_THE PROBLEM_. Reproduce the part that opens with the line containing "This screenshot has width=400, height=432." and runs through the end of the records, substituting "position" for "location" and changing nothing else. Leave the pictures out.

_DATA EXTRACTS_.
########
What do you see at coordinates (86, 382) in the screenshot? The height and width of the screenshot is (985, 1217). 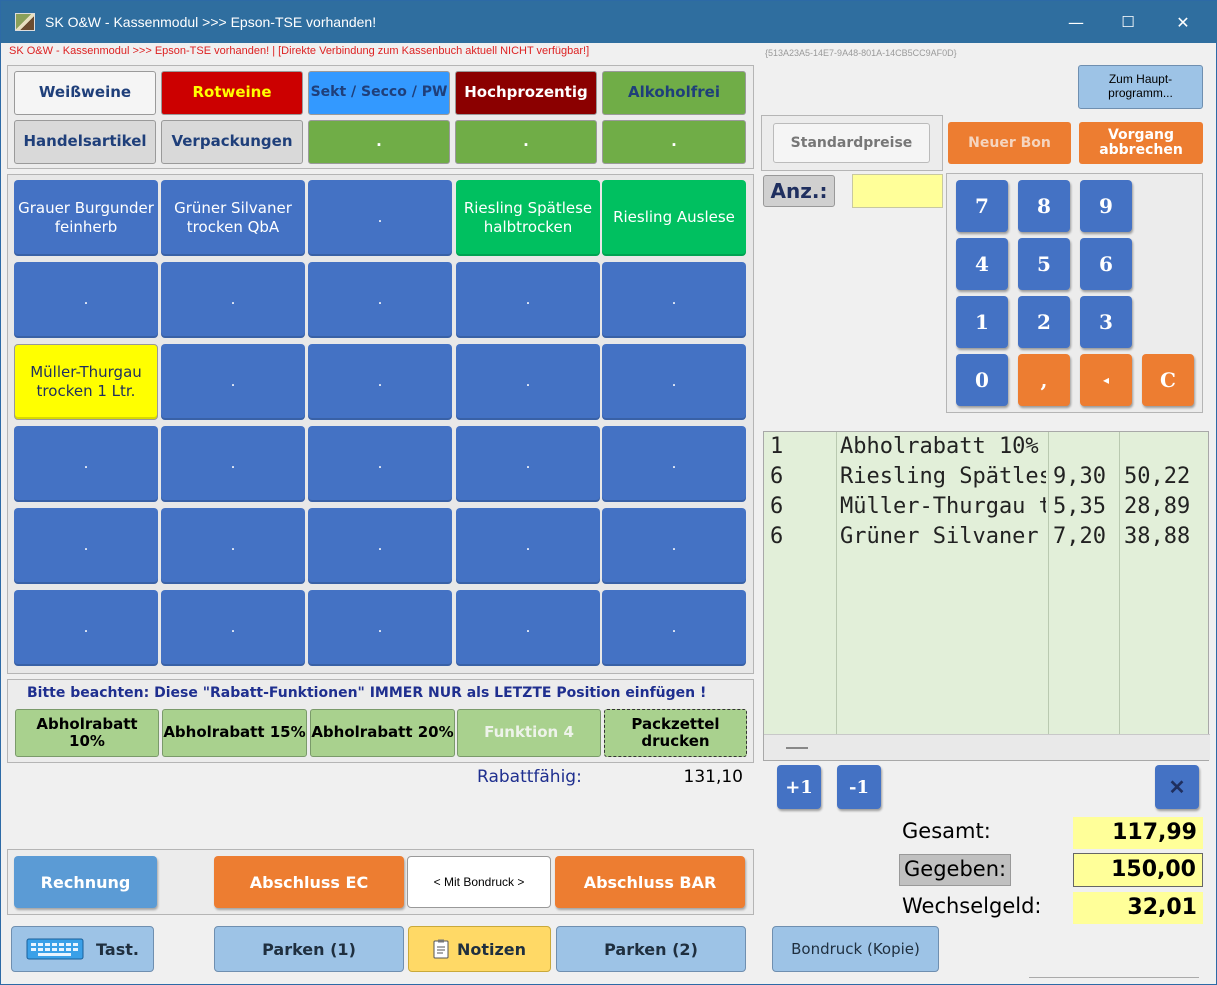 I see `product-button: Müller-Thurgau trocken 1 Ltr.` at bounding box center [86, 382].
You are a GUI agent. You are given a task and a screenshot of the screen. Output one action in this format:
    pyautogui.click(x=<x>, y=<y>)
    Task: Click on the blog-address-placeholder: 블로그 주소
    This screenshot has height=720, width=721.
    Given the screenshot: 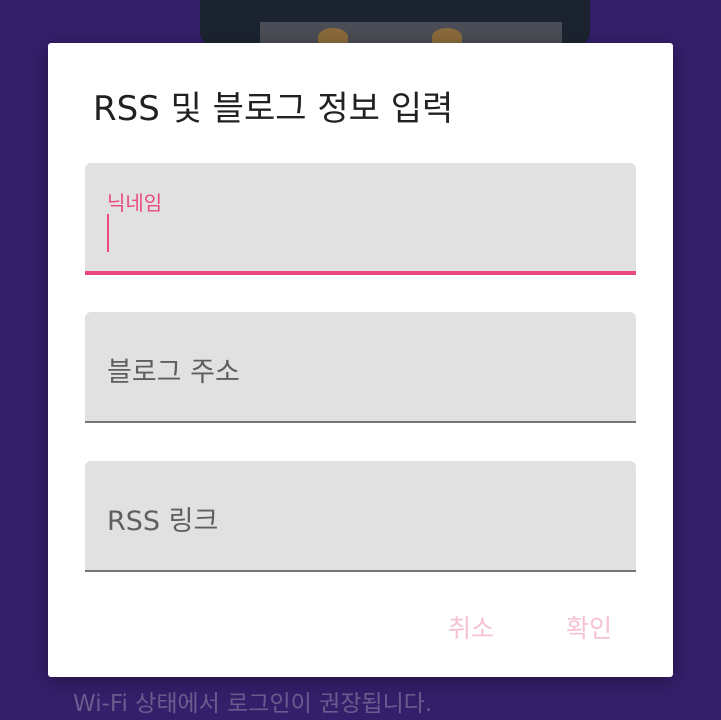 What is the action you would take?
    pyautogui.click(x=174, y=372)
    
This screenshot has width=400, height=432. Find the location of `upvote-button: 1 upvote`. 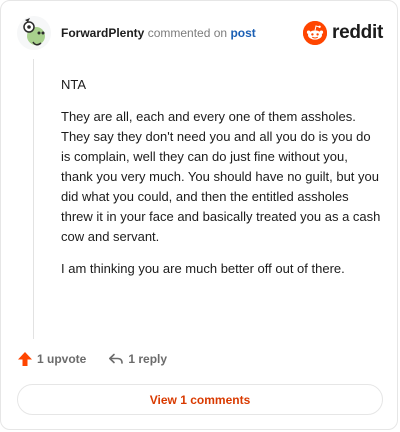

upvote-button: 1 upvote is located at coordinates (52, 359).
########
_ANSWER SECTION_.
This screenshot has width=400, height=432. Find the position of `upvote-button: 1 upvote`. 

upvote-button: 1 upvote is located at coordinates (52, 359).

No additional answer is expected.